You all have been posting some really great images and I really enjoy discussing them and especially seeing them. I find it very motivating to see all the great images you all are sharing. Lately here in Chicagoland we've had an amazingly warm start to winter, so all my usual winter shots just are not happening. Hardly any snow or ice...what's up! So I've been troubled to get some images that are interesting to share with the group. The sunset the other evening had contrails crossing the sky from planes going in and out of the two Chicagoland airports (O'Hare and Midway) so I got a few shots. Looking at them I was unimpressed but decided to see what a B&W version would look like. This is the better of them. It seems to capture my eye nicely but I'd like to get your input / thoughts. Thanks in advance - Mike
I think it gives it an interesting look, especially with the black and white.
Reading your comments above Michael, you know it has merit but lacks something. I know when this happens, and it does happen to all of us I am sure, we photographers can sometimes struggle to figure out what the problem is. For outsiders there is no attachment to blind them to the image, so perhaps fault finding is easier.

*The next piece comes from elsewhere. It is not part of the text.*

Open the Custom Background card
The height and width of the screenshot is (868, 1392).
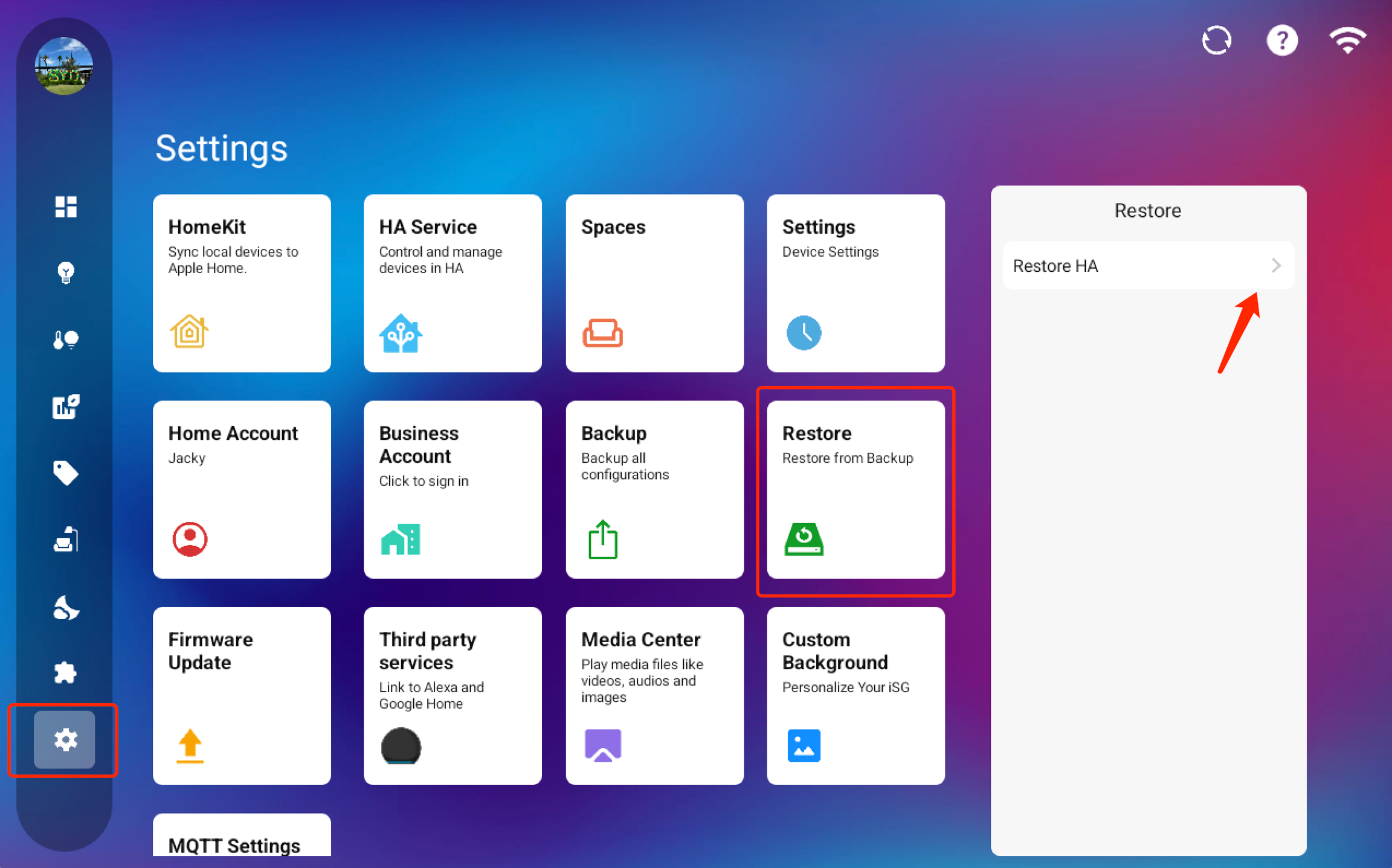(855, 695)
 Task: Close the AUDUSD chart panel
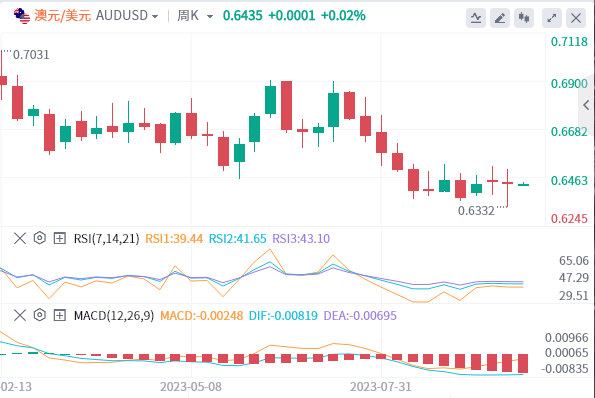click(576, 18)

So, with that in mind, I have been considering your sky shot and from my POV, I think it is a common problem with sky shots. Namely, to the photographer they are sky shots but to the viewer they are photographs. That is to say, the landscape component is part of the viewer's experience but less so for the photographer. Here, as is so often the case with sky shots, the land component has been essentially overlooked The trees are not working in the design of the shot, and that is the problem, imo. I recently looked at a young photographer's sky shots, which looked very nice but he had all sorts of naff street scenes and such-like cluttering his forgrounds, which degraded his fine skys to boring snaps.
My FS portfolio contains some landscapes, but in reality they could be considered skyscapes. They contain interesting subject matter on the ground, enhansed by the wonderful skys so kindly provided by a greater artist than any of us will ever be and the two components brought together within my frame. Are they landscapes or skyscapes? I don't think it matters what we call them. They are just fully formed photographs of significant landscape subjects, which very strongly feature a great sky, which makes the landscape subject look much more visually exciting than a regular sky could. They have not been well rewarded with stars, but this in no way changes my feelings, as they are emotionally charged, to me. I am used to this kind of scene and can appreciate the hellish beauty whilst people from more pleasant environments or with more conventional aesthetic sensibilities would obviously rather run a mile than spend hours being blasted by freezing winds and lashed by rain showers to make photographs of such ghastly and God forsaken wilderness. Who can blame them. But they miss the point, the horrid weather made the skys and the skys made the landscape. I may not be a JMW Turner but he had a way of including industry, ships and trains etc, with amazing skys. Constable and so many other painters too. But Turner, wow wow wow! and always with a subject that was vital to his art and unacceptably beyond the sensibilities of his day.
So approach your sky photography the other way round. Find places that look great when the weather is x, y, or z. Then be prepared to get you and your camera there when such a weather event crops up. Then you will shoot great skys and produce great pictures.
Here are some very different skys, all shot on the same evening, within a few hundred meters of each other. But I went there that evening because I know that after a wet and cloudy day any kind of sunset we might get will look good or even brilliant down at the South Gare, by the Redcar blast furnace.
Regardless of what you think of these photographs they illustrate my point, which is the sky shots work as photographs because the landscape components are of merit too and are a key part of the design, rather than just whatever happend to be under the sky at the time.
https://fstoppers.com/photo/100343
https://fstoppers.com/photo/100416
https://fstoppers.com/photo/100413
Thanks Ian. Great insights on foreground elements in these types of images.